— START Text block —

# Several Rats for Rehoming (BALTIMORE, MD)



## JM1120 (Feb 15, 2012)

My sister and I are leaving for college in mid January, and we are living on campus. Unfortunately, this means that we cannot take our beloved pet rats with us. We are both heartbroken, because we've had all of these rats since birth, and they mean very much to us. But we have no choice, so we have to rehome them. Please keep in mind that this can be temporary! We are 110% willing to take them back as soon as we graduate, but it will be up to 18 months before that happens. 

PLEASE KEEP IN MIND THAT THESE ARE NOT PETSTORE RATS! They have been hand raised since birth and every single one of them is very sweet, very human-oriented, and not scared of people at all. NONE of them have ever bitten or attempted to bite, and probably never will! They DO NOT stress poop when you pick them up! They are like tiny little dogs - we even let them run around in our room when we can supervise them. They have been bred for good health and excellent temperament. The only reason we have to give them up is out of absolute necessity, if there were any other way, they would be staying with us, but unfortunately our family does not share the love of these wonderful creatures. 

Ok... without further adieu, here they are: 

Caleb, Male, Dumbo, Blue Patched
Deezul, Male, Dumbo Rex, Agouti Hooded(?)

— END Text block —
— START Dataset excerpts —

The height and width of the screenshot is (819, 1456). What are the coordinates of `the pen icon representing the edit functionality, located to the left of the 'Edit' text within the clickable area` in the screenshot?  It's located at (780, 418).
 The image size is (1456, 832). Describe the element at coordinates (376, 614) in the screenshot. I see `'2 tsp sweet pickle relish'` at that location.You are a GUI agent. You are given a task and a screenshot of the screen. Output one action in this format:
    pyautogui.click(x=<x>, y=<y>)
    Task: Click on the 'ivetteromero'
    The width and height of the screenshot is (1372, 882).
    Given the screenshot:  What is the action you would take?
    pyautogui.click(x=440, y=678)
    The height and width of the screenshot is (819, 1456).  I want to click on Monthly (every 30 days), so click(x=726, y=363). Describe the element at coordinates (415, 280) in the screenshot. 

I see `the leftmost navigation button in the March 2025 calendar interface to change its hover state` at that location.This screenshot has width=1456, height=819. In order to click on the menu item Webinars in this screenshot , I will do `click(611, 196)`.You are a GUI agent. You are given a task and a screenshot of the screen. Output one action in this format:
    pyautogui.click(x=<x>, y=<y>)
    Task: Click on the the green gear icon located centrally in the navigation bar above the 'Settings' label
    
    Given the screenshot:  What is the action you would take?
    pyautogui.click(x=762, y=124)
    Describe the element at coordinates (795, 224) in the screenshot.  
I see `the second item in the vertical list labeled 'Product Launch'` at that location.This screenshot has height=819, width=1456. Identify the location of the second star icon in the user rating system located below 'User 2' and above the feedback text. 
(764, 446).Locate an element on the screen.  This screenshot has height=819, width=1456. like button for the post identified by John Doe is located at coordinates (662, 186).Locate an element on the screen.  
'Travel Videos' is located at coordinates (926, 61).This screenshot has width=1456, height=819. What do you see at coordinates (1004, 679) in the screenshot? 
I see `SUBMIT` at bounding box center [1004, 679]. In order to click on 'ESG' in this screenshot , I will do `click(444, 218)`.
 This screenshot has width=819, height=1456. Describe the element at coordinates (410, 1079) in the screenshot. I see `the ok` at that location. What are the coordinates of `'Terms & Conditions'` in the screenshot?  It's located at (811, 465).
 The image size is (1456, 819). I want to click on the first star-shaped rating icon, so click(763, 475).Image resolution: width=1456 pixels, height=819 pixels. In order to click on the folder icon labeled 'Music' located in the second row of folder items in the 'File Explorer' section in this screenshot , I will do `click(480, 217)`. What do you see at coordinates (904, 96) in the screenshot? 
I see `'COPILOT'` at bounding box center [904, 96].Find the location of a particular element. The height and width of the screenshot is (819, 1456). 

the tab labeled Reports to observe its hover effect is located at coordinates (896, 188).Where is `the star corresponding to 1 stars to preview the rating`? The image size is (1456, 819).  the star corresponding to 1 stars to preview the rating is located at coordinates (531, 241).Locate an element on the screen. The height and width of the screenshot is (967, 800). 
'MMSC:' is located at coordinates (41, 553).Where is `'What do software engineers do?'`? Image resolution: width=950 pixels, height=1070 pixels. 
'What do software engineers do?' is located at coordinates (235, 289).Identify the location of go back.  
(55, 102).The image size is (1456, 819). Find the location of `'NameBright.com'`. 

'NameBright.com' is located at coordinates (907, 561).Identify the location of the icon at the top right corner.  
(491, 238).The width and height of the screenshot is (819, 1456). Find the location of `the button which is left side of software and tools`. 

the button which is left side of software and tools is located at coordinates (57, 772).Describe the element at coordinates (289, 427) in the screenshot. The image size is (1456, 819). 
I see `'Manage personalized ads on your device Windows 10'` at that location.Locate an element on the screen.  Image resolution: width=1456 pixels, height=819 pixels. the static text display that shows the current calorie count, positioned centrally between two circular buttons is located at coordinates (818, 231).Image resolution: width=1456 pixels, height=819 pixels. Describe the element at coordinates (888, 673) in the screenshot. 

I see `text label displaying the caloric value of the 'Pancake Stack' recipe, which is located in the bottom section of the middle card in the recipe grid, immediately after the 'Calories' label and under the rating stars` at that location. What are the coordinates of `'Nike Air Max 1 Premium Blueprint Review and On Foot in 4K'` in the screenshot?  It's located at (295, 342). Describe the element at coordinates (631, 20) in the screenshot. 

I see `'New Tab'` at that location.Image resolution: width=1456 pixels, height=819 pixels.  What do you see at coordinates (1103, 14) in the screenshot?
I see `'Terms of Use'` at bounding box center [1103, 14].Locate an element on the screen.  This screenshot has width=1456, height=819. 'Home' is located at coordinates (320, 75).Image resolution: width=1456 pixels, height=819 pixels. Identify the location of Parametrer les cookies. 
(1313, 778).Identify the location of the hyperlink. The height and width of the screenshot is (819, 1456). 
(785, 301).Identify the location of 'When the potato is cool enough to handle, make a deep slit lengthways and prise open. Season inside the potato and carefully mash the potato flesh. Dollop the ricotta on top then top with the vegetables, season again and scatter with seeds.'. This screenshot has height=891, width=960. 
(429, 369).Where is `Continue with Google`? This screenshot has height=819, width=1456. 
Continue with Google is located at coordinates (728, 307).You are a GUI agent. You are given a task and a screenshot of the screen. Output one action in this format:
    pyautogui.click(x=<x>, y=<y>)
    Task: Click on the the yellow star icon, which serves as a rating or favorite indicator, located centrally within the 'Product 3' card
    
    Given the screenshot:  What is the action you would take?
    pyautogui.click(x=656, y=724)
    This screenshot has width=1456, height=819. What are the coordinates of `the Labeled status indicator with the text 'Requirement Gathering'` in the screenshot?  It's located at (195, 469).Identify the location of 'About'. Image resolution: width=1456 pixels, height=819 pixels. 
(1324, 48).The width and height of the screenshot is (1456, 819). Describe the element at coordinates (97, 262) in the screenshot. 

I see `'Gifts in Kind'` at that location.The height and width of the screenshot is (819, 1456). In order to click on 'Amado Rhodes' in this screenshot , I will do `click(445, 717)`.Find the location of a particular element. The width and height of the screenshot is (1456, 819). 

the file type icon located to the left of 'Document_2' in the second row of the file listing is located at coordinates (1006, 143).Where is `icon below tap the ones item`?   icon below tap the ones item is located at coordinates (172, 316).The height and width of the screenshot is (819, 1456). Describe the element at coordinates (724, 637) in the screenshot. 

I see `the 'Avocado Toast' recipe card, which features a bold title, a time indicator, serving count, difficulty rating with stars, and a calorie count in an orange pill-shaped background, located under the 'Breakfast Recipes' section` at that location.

— END Dataset excerpts —

What this exercise asks:
A. Rewrite the paragraph of the rat rehoming post that begins "PLEASE KEEP IN MIND THAT THESE ARE NOT PETSTORE RATS!" as a bulleted list, keeping its main facts.
B. Translate this sentence from the rat rehoming post into Spanish: "They have been bred for good health and excellent temperament."
C. Write out everything in the rat rehoming post from "My sister and" down to "before that happens.".

Answers to the tasks:
A.
- The rats are not from a pet store; all were hand-raised since birth.
- Every one is very sweet, human-oriented, and not scared of people.
- None has ever bitten or attempted to bite.
- They do not stress poop when picked up.
- They are like tiny dogs and are allowed to run around the room under supervision.
- They were bred for good health and excellent temperament.
- They are being given up only out of absolute necessity, because the family does not share the love of these animals.

B. Han sido criadas para tener buena salud y un temperamento excelente.

C.
My sister and I are leaving for college in mid January, and we are living on campus. Unfortunately, this means that we cannot take our beloved pet rats with us. We are both heartbroken, because we've had all of these rats since birth, and they mean very much to us. But we have no choice, so we have to rehome them. Please keep in mind that this can be temporary! We are 110% willing to take them back as soon as we graduate, but it will be up to 18 months before that happens.